TEXTO DE ORIGEM:
****************

HOME > Brasil

Mais de 500 operários são resgatados de condições análogas à escravidão em obra no Mato Grosso

Os trabalhadores, vindos majoritariamente das regiões Norte e Nordeste do país, atuavam na construção de uma usina de etanol

Mais de 500 operários são resgatados de condições análogas à escravidão em obra no Mato Grosso (Foto: Reprodução/Relatório Fotográfico da Inspeção)

247 - Uma operação realizada pelo Ministério do Trabalho e Emprego (MTE) em conjunto com o Ministério Público do Trabalho (MPT) resultou no resgate de 563 trabalhadores submetidos a condições análogas à escravidão em Porto Alegre do Norte (MT), em um canteiro de obras da TAO Construtora. A ação teve início em 20 de julho, após um incêndio provocado por trabalhadores em protesto contra a precariedade das condições de vida e trabalho no local. As informações são do G1.

****************

LISTA DE TAREFAS:
1. Segundo a notícia sobre o resgate em Porto Alegre do Norte, quantos trabalhadores foram resgatados na operação?
2. Na notícia sobre o resgate em Mato Grosso, troque "operários" por "trabalhadores" no trecho que se inicia com "HOME > Brasil" e vai até "Fotográfico da Inspeção)".
3. Prossiga a notícia sobre o resgate de trabalhadores na obra da usina de etanol a partir do ponto em que ela termina.

SEGMENTO DE DADOS:
****************

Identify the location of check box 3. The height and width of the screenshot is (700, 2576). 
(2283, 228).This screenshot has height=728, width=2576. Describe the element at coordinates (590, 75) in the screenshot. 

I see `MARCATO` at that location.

****************

RESPOSTAS POR TAREFA:
1. 563 trabalhadores.

2.
HOME > Brasil

Mais de 500 trabalhadores são resgatados de condições análogas à escravidão em obra no Mato Grosso

Os trabalhadores, vindos majoritariamente das regiões Norte e Nordeste do país, atuavam na construção de uma usina de etanol

Mais de 500 trabalhadores são resgatados de condições análogas à escravidão em obra no Mato Grosso (Foto: Reprodução/Relatório Fotográfico da Inspeção)

3.
Os trabalhadores, vindos majoritariamente das regiões Norte e Nordeste do país, atuavam na construção de uma usina de etanol na zona rural do município. A investigação revelou uma série de violações, que vão desde más condições de alojamento até suspeitas de tráfico de pessoas, jornadas exaustivas e servidão por dívida.A situação se agravou nos dias que antecederam o incêndio, com o corte no fornecimento de água potável e energia elétrica. Sem estrutura mínima, trabalhadores relataram banhos com canecas e filas para banheiros sujos. O incêndio destruiu os alojamentos masculinos e femininos, além de parte da panificadora e da guarita da obra.Os dormitórios tinham apenas 12 m², abrigando até quatro pessoas sem ventilação adequada. “Trabalhadores dormiam em quartos superaquecidos, com apenas um ventilador para quatro pessoas, sobre colchões usados e sem roupas de cama adequadas”, aponta a fiscalização. Alguns chegavam a dormir no chão, sob mesas.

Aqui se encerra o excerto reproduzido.